Unfortunately I have no magic wand. We do stuff all the time, they "love" it, and then they want to change it entirely. Then they "love" the next one. All you can do is write a spec, describe how it's going to work, state that it is the deliverable, give them their final chance at modification, develop it per the spec, then await their next "what if" moment.
And, as long as they pay each and every time for "their uncertainty," I'm absolutely cool with that.
As long as, each and every time, the product they want to change is "rock solid."
In other words, if the customer can't make up his mind, but he's got the money to pay for the fact that he can't make up his mind, "that's not my problem ... that's just business."
The situation that I am normally called-in to ... ahem ... "address" ... is when the team can't deliver. When they "can't make up their mind" as to what's supposed to be delivered, and/or when they can't deliver it.

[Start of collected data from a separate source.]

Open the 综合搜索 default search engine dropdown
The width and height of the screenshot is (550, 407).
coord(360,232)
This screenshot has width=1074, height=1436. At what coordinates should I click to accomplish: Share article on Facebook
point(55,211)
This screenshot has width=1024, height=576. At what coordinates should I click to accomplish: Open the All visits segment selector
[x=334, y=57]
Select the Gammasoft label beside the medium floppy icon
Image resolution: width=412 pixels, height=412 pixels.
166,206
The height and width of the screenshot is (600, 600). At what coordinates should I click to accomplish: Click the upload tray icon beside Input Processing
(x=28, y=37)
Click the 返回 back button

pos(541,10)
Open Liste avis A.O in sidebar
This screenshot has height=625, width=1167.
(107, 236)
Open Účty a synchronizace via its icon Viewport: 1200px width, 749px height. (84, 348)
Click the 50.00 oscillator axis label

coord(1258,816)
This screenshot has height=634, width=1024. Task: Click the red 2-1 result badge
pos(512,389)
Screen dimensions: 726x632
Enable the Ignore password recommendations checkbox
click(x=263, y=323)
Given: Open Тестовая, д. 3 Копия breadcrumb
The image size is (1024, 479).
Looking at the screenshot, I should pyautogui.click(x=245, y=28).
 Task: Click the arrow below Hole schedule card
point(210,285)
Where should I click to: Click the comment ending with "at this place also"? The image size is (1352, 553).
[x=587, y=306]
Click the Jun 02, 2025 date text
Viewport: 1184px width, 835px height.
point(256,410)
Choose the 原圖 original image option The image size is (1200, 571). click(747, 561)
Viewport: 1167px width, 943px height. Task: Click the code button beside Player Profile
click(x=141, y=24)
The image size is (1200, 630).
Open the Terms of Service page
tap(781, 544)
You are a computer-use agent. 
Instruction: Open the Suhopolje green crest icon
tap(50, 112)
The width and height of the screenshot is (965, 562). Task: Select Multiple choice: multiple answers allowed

Sometimes, the two situations work against one another, and the development team didn't have the presence-of-mind to compel the other party to "a contract." Ergo, two "moving targets" are bouncing against each other and nothing is sticking to the wall. (Often, it turns out that the development team wasn't listening to the right authority ... namely, the department that is paying the bill.) The developers never manage to deliver what their perceived-customer never managed to decide upon. Eventually, some other party steps in, says to the developers, "show me what you've got, and show me that it's working, now."
. . . And-d-d-d . . . they can't do it, and they get fired (with one or more invoices unpaid), and . . . I get called in.